You're also wrong about what trees require. Go measure the light levels interior to a heavily forested area, and you'll find that the non-canopy trees (and other plants) get 10%-20% as much sunlight as trees out in the open. As already mentioned, the average sunlight on Mars is 50-70% of Earth's. Plenty of varieties of trees will be quite happy.
And, again, you just assume that the folks at MIT wouldn't bother to look up something this elementary. Because, really, it is very elementary. Instead of just arguing, try paying attention and learning Something. Maybe even look up their study and try seeing what they actually did consider and didn't consider? Instead of just assuming you're so much more brilliant and knowledgeable than people in MIT.
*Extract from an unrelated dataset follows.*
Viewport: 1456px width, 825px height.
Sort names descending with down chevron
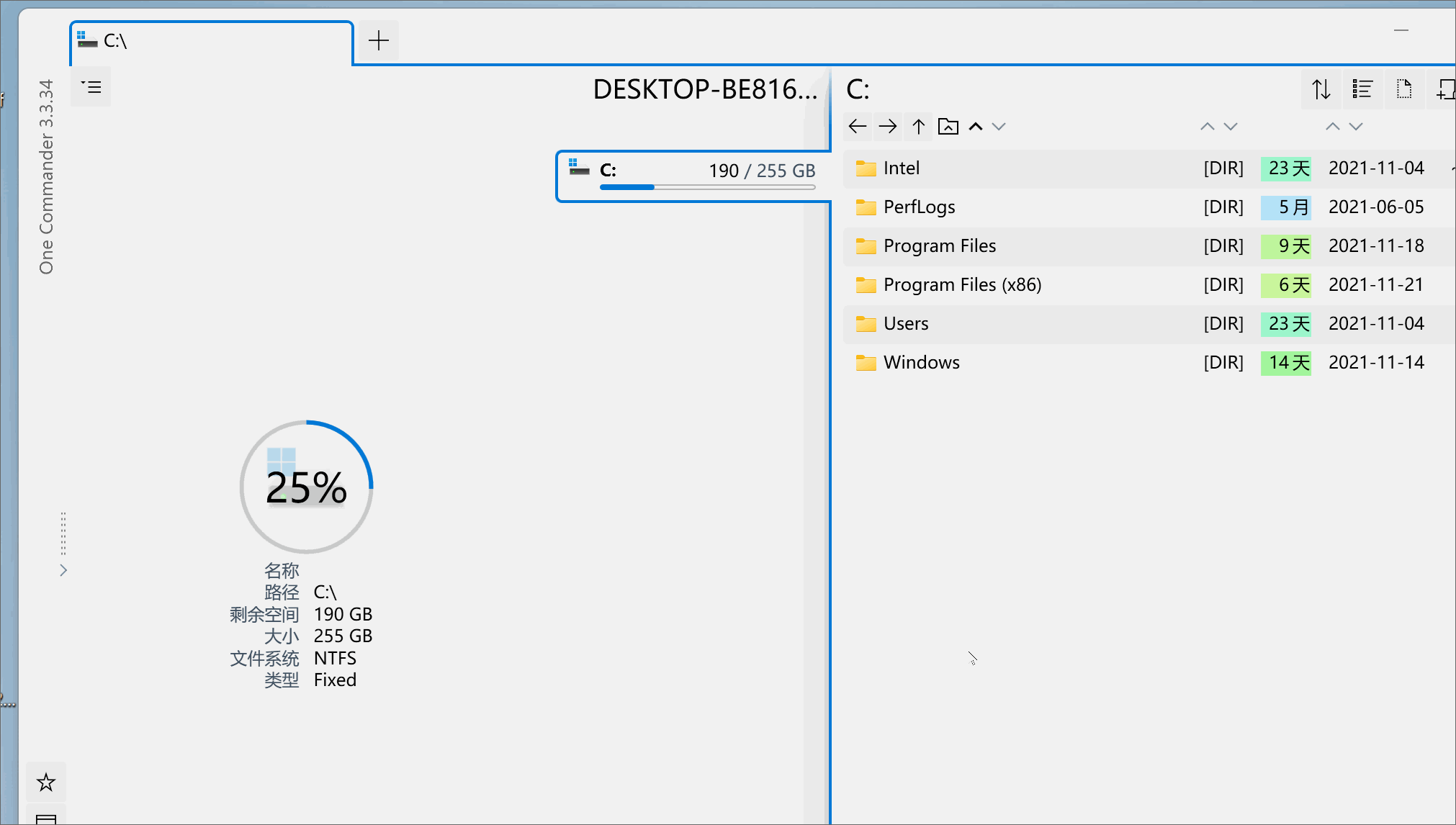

You keep harping on the "inefficiency" of solar panels, but that doesn't mean they're not adequate for generating electricity. A high-efficiency unit on Mars will produce about 2.5 kWh per square meter per day. A 20 m x 20 m array, which is hardly unreasonably large, gets you a megawatt hour per day. Oh yeah, and the stuff that doesn't get converted electricity can be captured as heat (because the panels absorbed most of the light that hits them)… and all that electricity ultimately goes back into heat. Like I said, heat is not in short supply! (Not so aside — your preferred solution of a nuclear power plant generates copious waste heat. Plenty for everyone.)
Again, this doesn't preclude the need for alternative power sources — storing overnight isn't a problem, but since dust storms on Mars can last for weeks you either need huge storage capacity or alternative ways of producing power. Probably you have both. Belt and suspenders.
This is all I'm going to say. If you want to come back with more irrelevant facts, be my guest. I'm posting this so that other people reading this article have accurate facts. Done here.